I’ll try to outline the details of this issue below the fold without getting too wonky on technical billing issues…
On the campaign webpage, and just now as I am typing this in the VPR debate, Deb Markowitz is touting her plan to reform health care with a central goal of creating standardized billing procedures.
This proposal seems to be ignorant of the fact that there are already “standardized billing procedures” outlined in the Administrative Simplification sections of the 1996 HIPAA legislation. In fact, the current environment is much better than it was in 1996 when insurance companies could each dictate their own standards. Now we have a significant level of standardization across all payers, although ironically state medicaid systems like Vermont’s tend to be the least compliant among payers.
As I said, there are two damaging outcomes that could result from the Markowitz proposal.

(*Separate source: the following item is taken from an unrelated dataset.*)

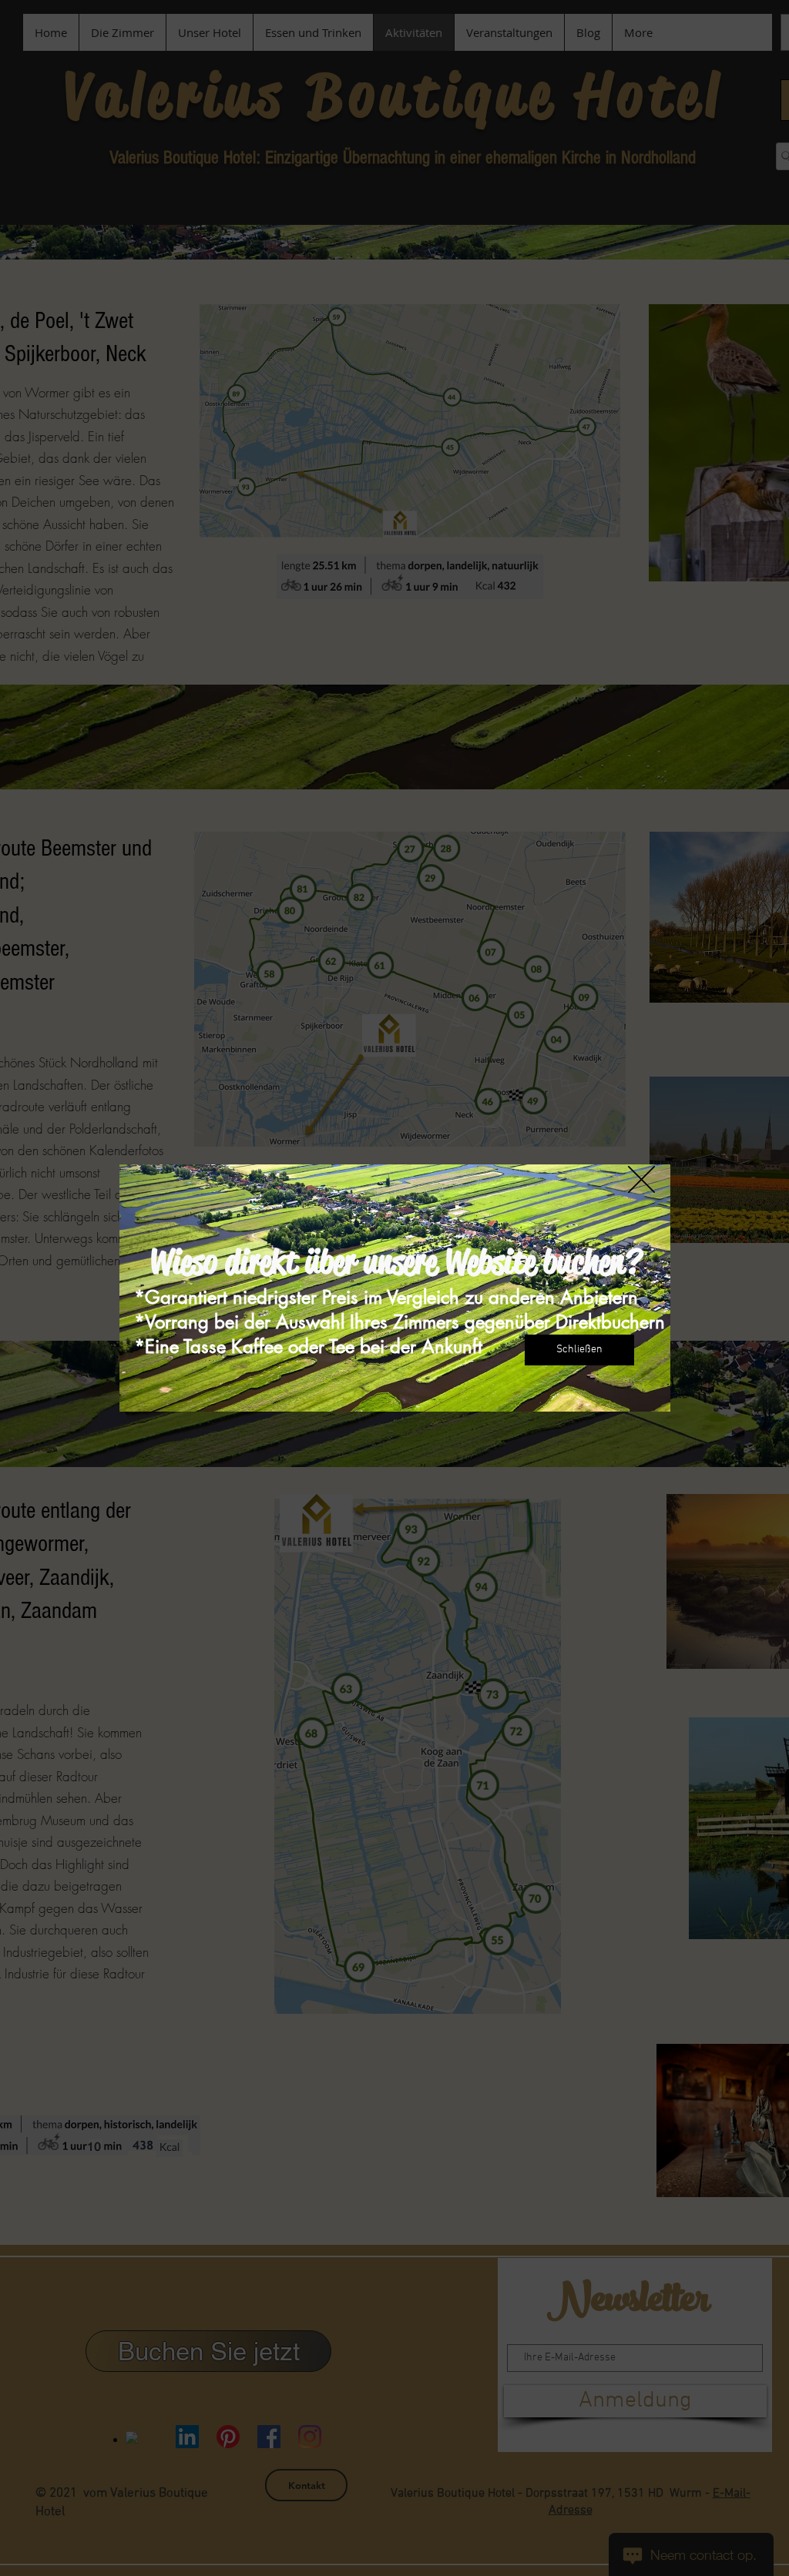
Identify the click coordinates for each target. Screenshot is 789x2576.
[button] (641, 1179)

First, if VT enacted its own “standards”, they would be in conflict with the national standards, and most insurers who do business in Vermont would simply not accept them and point to the national requirements as a defense. I don’t understand how anyone would make this proposal seriously and expect it to be carried out, if they understood the health care environment.
Without question, even if this was enforced on some payers, Medicare would continue to follow the existing federal standards that they are so integrally involved with. So the other possibility is that somehow VT obtains a waiver in our lifetime to create another “standard” and there is effective enforcement to force all participants other than Medicare to comply. All Vermont providers (and others doing some business in VT) would have to then create and support a parallel programming track to meet these specs when claims go to payers that follow the VT “standard”.
So rather than save money, the best this proposal could hope for would be to be ignored, otherwise it would actually ADD to the already mind-numbingly wasteful health care bureaucracy overhead.
This may seem a bit too technical to get all lathered up about, but it comes down to this – a candidate running for governor (and certainly a governor) needs to know the technical details of a vital issue like health care before they propose something that could be ineffective or counter-productive. I’ve shared this concern with the candidate and the concerns were not recognized, indeed this plan was mentioned again tonight. I hope that Deb will consider these concerns anew and engage in a discussion or explain her rationale further here on GMD.
We need a nominee who has the depth of understanding of vital issues to stand up to Brian Dubie and present a vision of competence and leadership for the general election, and to governing effectively after victory. I’m hoping that raising these concerns here will help us towards an end result of a nominee that possesses those qualities.
I’m always thrilled to see pieces here that go into this much depth (can you tell I’ve just been grading exams?)
Informed analysis before the fact does a great public service, and should be appreciated by anyone approaching a general election.
“I will launch a pilot program statewide with the largest hospitals and doctors groups”
A Pilot program?
When I launch a pilot program I select a small but representative business unit. A pilot program, by definition, is not ready for prime time. Only after the kinks and problems are eliminated is a program considered suitable to be rolled out to the largest users.
This illustrates one of the reasons I am voting for Matt Dunn. Matt has experience in state government, House and Senate, but also has headed the 3500 member Americorps, has launched his own successful small business, has held a high position in one of the world’s foremost technology corporations and most importantly “gets it” with respect to technology’s place in efficiently operating a state government. While all of the other candidates would need advisers to explain the latest technology and its uses to them Matt would be a Governor with first hand knowledge about applying technology to enhance the business climate of Vermont and empower Vermonters to more directly engage with state government.
Oh, and he also knows how many teats on a cow too!
As I have indicated several times in the past, I work for Deb Markowitz in my day job. In my night job, I serve on the Burlington City Council and chair the Dem Caucus.
Greenvtster the problem with a nom de plume is that we do not know who you are and if you have any conflicts of interest. You say that you have testified before the legislature on health care reform, why were you testifying, who asked you and what was your testimony? Only after these questions are answered will the GMD readers be able to weigh your statements above.